The Crusaders are now undefeated in their last 36 games at their home fortress where the Blues have not won since 2004.

The Canterbury Crusaders, stung by what they felt was a dubious refereeing decision, stormed back to beat the Auckland Blues 26-15 and maintain a phenomenal home record in Christchurch on Saturday.

Victory in the intensely physical top-of-the-table clash in New Zealand's Super Rugby Aotearoa competition, left the Crusaders the only unbeaten team.

The Crusaders are now undefeated in their last 36 games at their home fortress where the Blues have not won since 2004.

The Blues saw a chance to rewrite history when they won a scrum penalty 15 minutes into the second half and took a quick tap which produced a try to Rieko Ioane, extending their lead to 15-9.

The referee rejected the Crusaders argument that they should have had the penalty because they had the superior scrum and the Blues were going backwards.

Incensed, the Crusaders charged down Otere Black's conversion -- a rarity in Super Rugby -- then cranked up the tempo to a pace the Blues could not stay with to retake control with a storming final quarter with two tries and a penalty.

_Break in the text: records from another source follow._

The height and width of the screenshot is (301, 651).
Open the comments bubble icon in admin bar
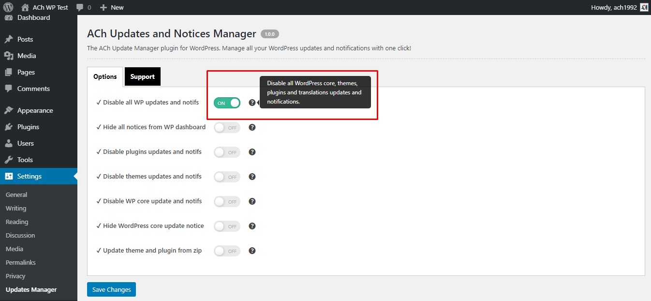pos(80,7)
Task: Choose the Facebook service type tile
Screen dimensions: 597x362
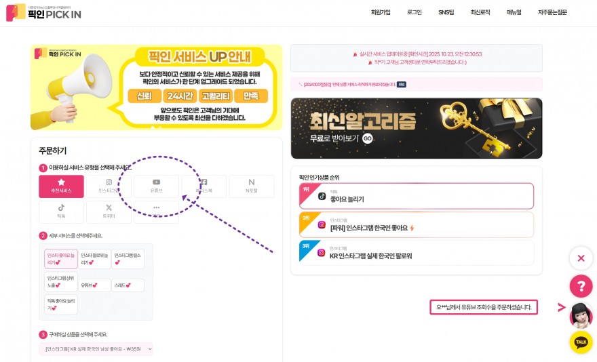Action: (x=204, y=186)
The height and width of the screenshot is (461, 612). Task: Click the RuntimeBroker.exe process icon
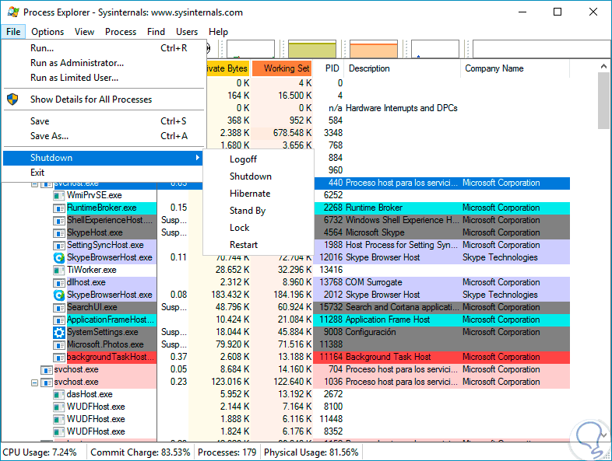pyautogui.click(x=58, y=208)
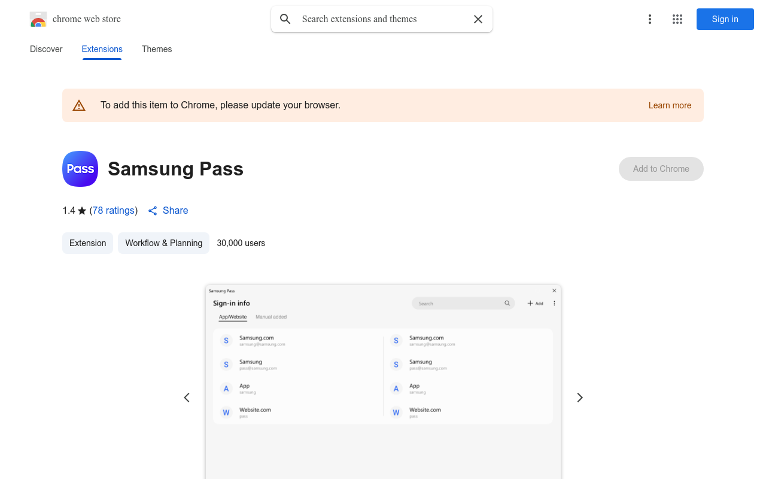Open the three-dot overflow menu

(x=650, y=19)
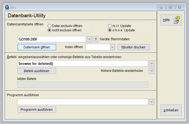
Task: Expand the Programm ausführen dropdown arrow
Action: 152,102
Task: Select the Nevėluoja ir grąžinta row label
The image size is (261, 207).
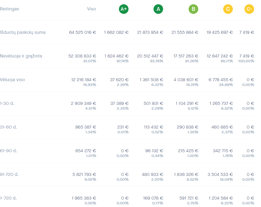Action: coord(21,56)
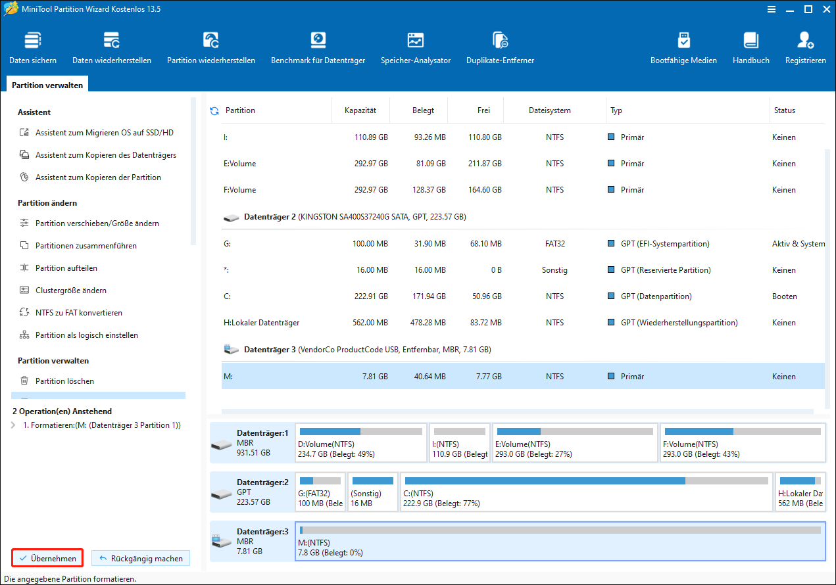Viewport: 836px width, 585px height.
Task: Sort by the Kapazität column header
Action: [x=360, y=110]
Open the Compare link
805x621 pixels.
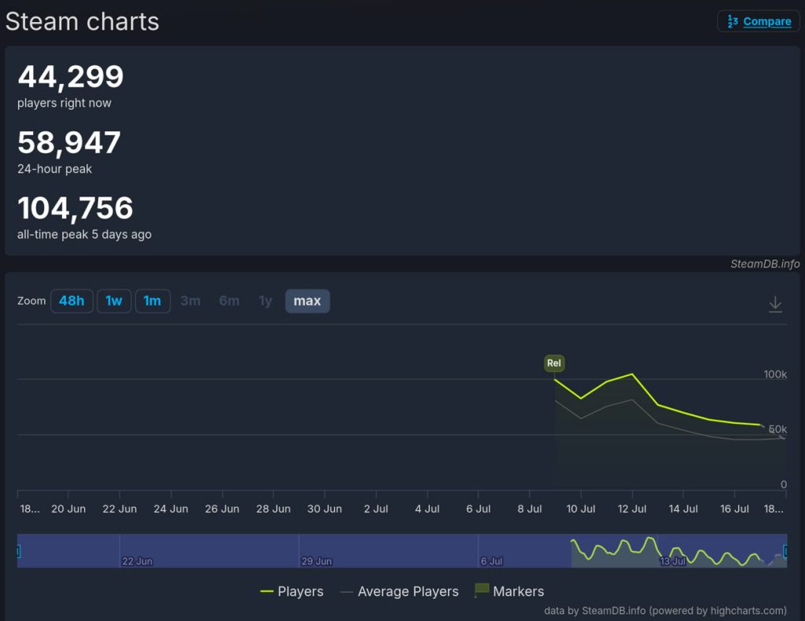(x=766, y=21)
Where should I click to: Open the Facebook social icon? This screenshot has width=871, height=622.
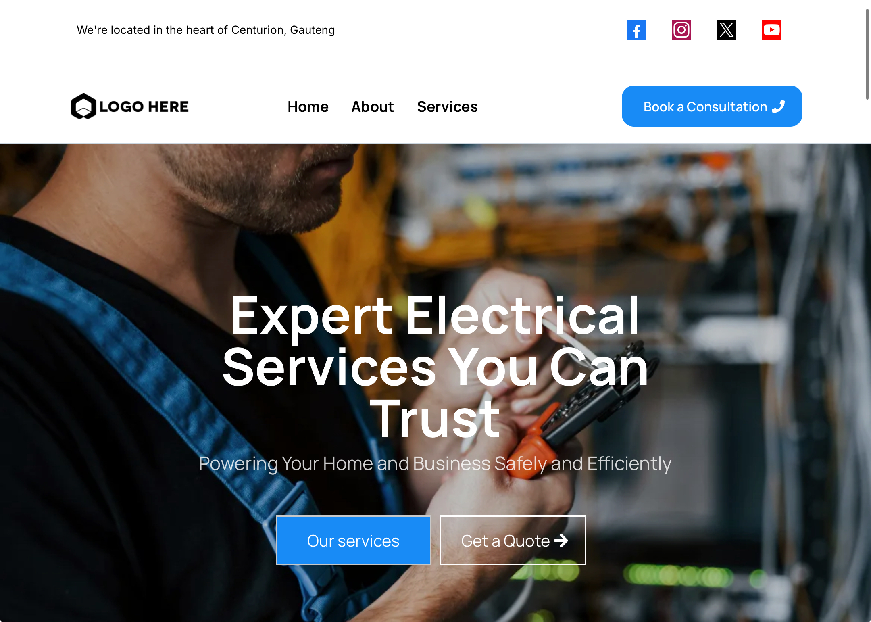(636, 30)
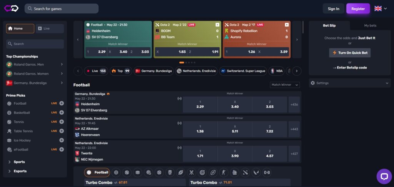394x187 pixels.
Task: Open the language selector with UK flag
Action: coord(380,8)
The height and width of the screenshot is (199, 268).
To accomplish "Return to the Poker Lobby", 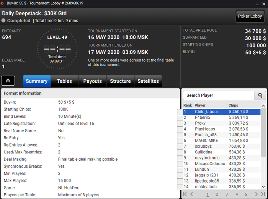I will pos(250,16).
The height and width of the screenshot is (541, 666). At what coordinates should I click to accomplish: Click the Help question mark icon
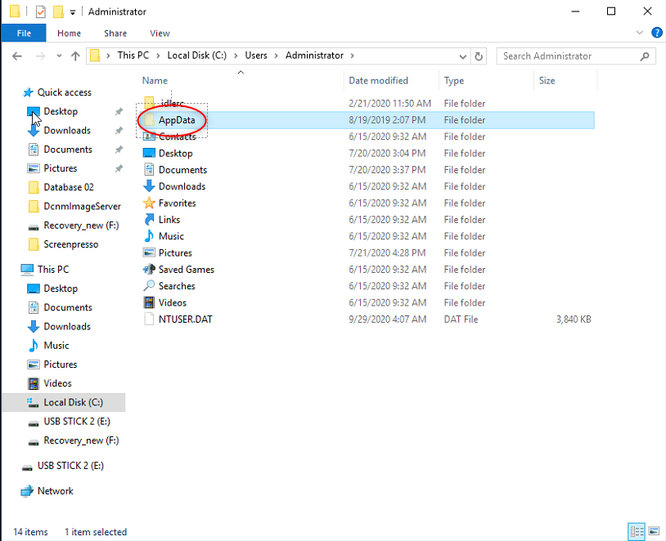[656, 34]
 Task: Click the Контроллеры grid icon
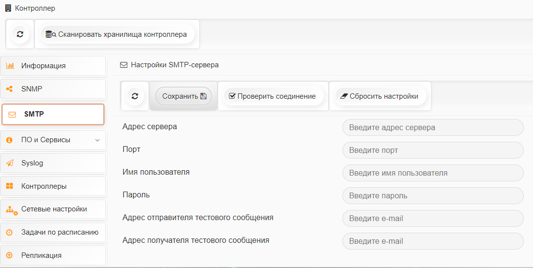pos(10,186)
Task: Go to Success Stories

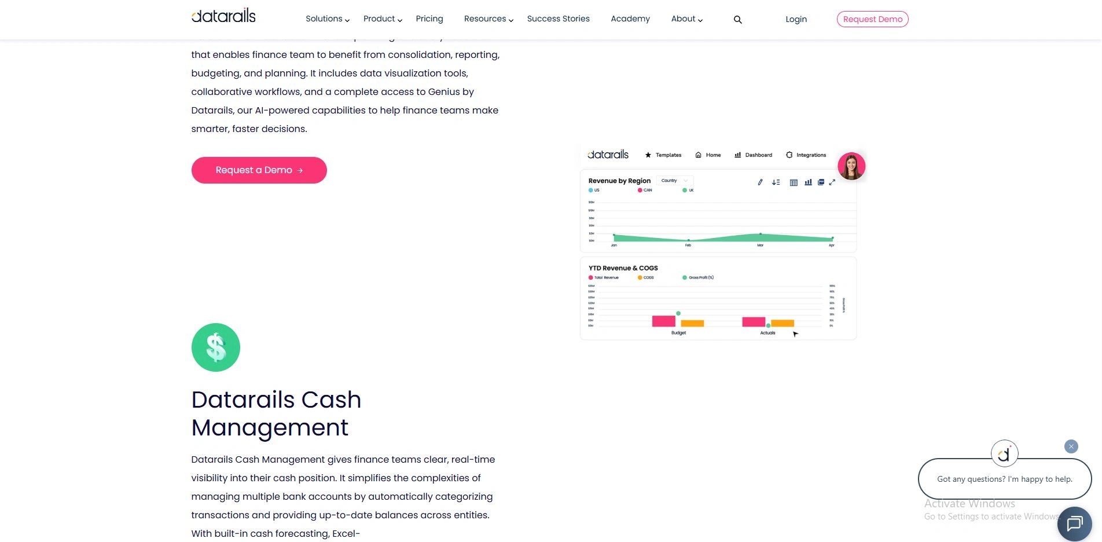Action: point(558,19)
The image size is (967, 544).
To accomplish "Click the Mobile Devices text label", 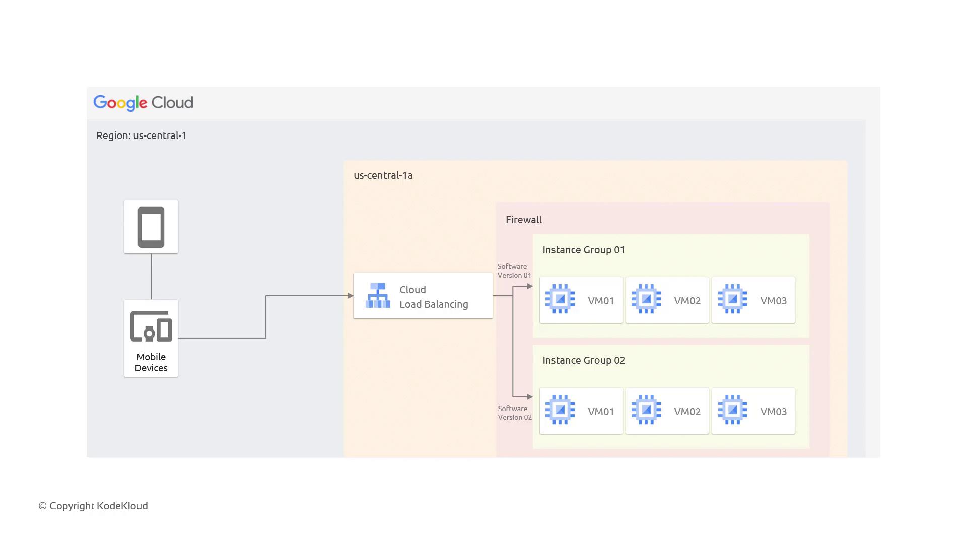I will [x=151, y=362].
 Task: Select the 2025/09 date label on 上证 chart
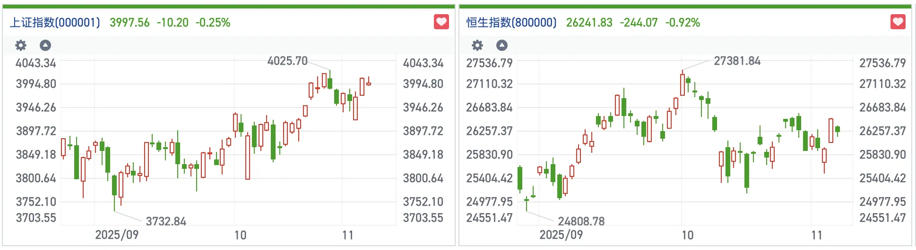117,235
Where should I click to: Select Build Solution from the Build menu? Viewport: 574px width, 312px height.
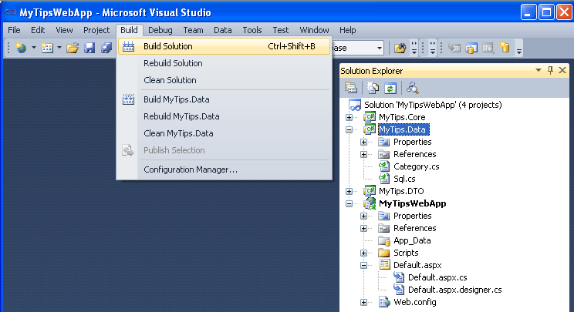click(167, 46)
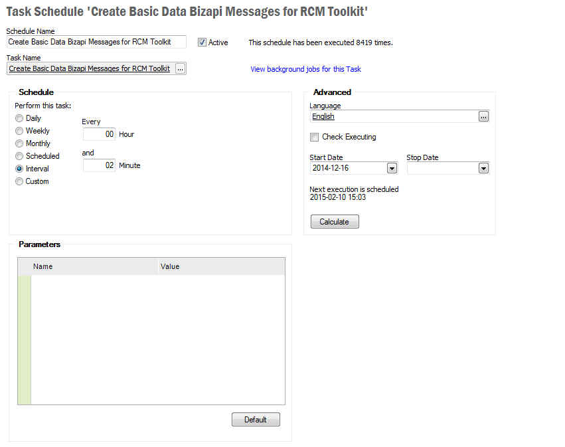Screen dimensions: 565x447
Task: Uncheck the Active checkbox
Action: (x=202, y=42)
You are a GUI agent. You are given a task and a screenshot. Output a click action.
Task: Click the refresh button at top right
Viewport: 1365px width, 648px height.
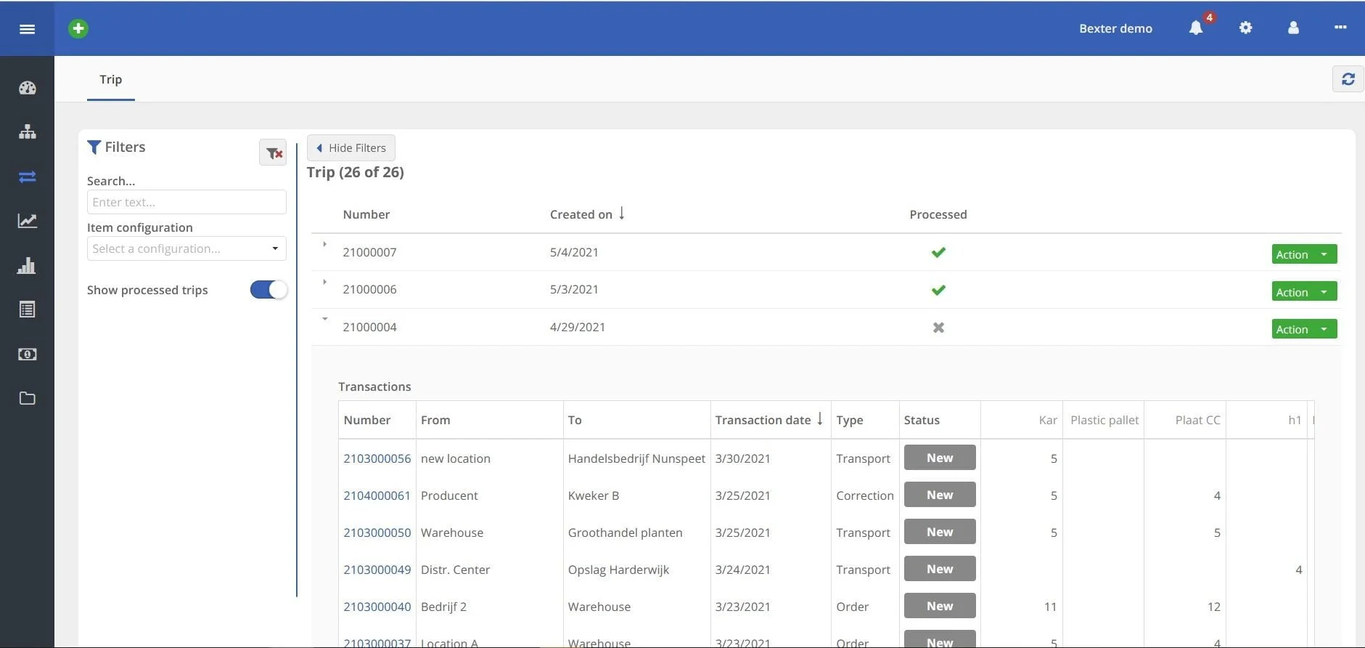[x=1348, y=79]

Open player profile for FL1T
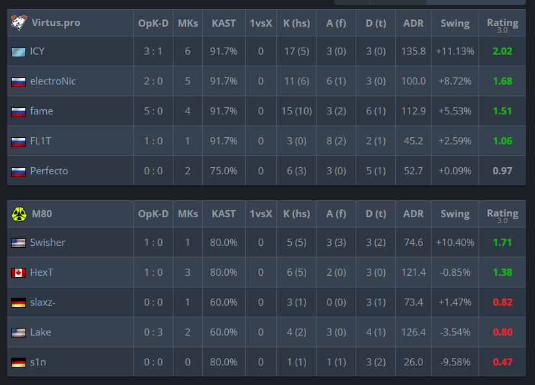(x=40, y=141)
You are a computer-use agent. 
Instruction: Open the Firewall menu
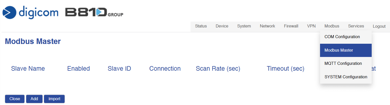click(x=291, y=26)
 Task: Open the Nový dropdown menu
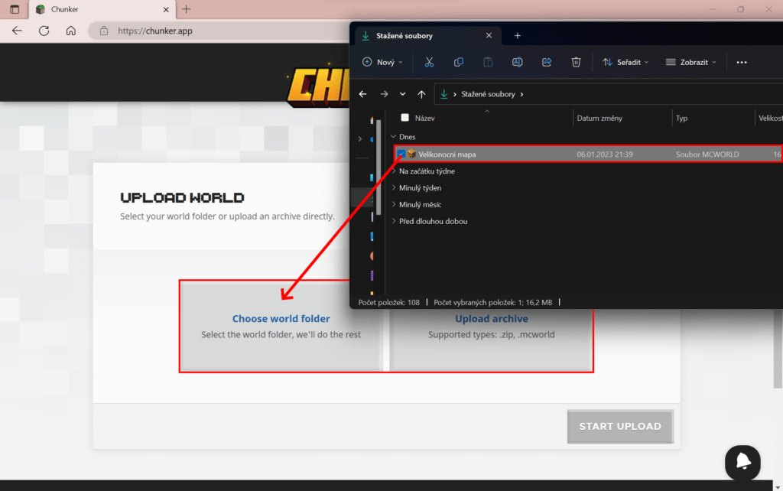(x=382, y=62)
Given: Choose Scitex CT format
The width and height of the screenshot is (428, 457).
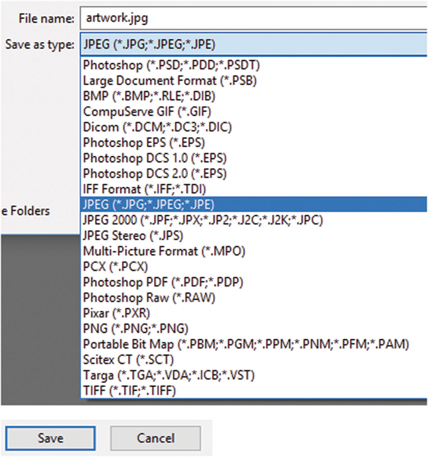Looking at the screenshot, I should pyautogui.click(x=127, y=359).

"We saw it as a Test match," said Crusaders captain and All Blacks hooker Codie Taylor, while adding that even when they were behind on the scoreboard they remained confident.

"That was hard fought. They were on top for most of the game, really, but we knew if we came out in the second half and won those little moments we would get the job done."

Blues skipper Patrick Tuipulotu said they could not keep up in the final quarter.

"We seemed to be in it for three quarters then they applied pressure and kept us in our half".

As for the disputed penalty, Tuipolotu admitted the Crusaders were "probably the best set-piece team and it showed the way they put pressure on us".

The Blues, on a seven-match winning streak, their best unbeaten run since they won 12 in succession in 1997, rattled the Crusaders at the start and were immediately on the front foot with a Mark Talea turnover.

Ten minutes into the game, they put first points on the board when a long cut-pass from Otere Black saw Talea score in the corner.

The Crusaders were not short of possession but an impenetrable Blues defence coupled with their own errors saw the Blues winning psychological battles.

It took almost half an hour before the defending champions moved the scoreboard with two quick penalties by Richie Mo'unga.

At half-time the Blues led 7-6 but were on the wrong side of the penalty count 8-3.

Black and Mo'unga traded penalties early in the second half before Ioane's try gave the Blues a six-point lead.

But when it came to the final quarter, the fired-up Crusaders proved untouchable.

They produced converted tries to Mitchell Drummond and Will Jordan, plus another penalty from Mo'unga while keeping the Blues scoreless.